+++ Data to process
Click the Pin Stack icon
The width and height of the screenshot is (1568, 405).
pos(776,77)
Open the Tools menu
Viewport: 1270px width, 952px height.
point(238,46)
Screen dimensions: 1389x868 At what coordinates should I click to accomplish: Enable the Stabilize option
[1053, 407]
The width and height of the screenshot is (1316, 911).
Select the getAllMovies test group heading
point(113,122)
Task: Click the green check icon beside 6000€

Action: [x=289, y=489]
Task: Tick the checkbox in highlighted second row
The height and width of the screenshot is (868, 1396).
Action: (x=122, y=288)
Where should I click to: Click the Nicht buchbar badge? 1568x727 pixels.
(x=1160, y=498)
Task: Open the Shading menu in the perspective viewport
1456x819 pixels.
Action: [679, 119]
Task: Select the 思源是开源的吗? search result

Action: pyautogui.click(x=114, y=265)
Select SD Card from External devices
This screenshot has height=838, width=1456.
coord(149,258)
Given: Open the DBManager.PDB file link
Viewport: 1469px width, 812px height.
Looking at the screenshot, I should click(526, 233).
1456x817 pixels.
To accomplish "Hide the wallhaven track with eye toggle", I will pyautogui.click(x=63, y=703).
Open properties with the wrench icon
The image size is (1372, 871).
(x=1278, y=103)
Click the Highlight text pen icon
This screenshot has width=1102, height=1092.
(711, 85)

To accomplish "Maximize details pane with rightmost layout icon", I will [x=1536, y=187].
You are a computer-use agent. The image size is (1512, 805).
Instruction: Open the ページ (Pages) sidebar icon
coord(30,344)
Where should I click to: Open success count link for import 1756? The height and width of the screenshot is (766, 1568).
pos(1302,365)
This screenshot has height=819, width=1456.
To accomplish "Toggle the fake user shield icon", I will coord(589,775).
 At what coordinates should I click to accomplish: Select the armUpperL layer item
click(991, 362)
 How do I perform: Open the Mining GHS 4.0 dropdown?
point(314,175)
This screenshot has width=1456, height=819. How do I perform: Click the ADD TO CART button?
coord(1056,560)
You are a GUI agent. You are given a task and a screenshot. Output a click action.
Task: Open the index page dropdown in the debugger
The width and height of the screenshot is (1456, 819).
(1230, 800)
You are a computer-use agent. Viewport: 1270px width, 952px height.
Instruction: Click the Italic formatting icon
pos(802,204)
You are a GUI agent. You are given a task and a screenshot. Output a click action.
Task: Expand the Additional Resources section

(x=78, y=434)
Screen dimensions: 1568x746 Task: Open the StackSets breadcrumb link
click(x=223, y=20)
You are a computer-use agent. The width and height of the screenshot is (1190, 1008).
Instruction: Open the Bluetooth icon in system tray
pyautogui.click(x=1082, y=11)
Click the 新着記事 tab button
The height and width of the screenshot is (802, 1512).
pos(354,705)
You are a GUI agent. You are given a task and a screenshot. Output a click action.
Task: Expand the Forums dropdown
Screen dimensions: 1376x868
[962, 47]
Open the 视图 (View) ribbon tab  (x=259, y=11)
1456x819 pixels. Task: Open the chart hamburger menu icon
++++++
Determine, please, how many lines hold "computer" in the records, and give that number by itself.

3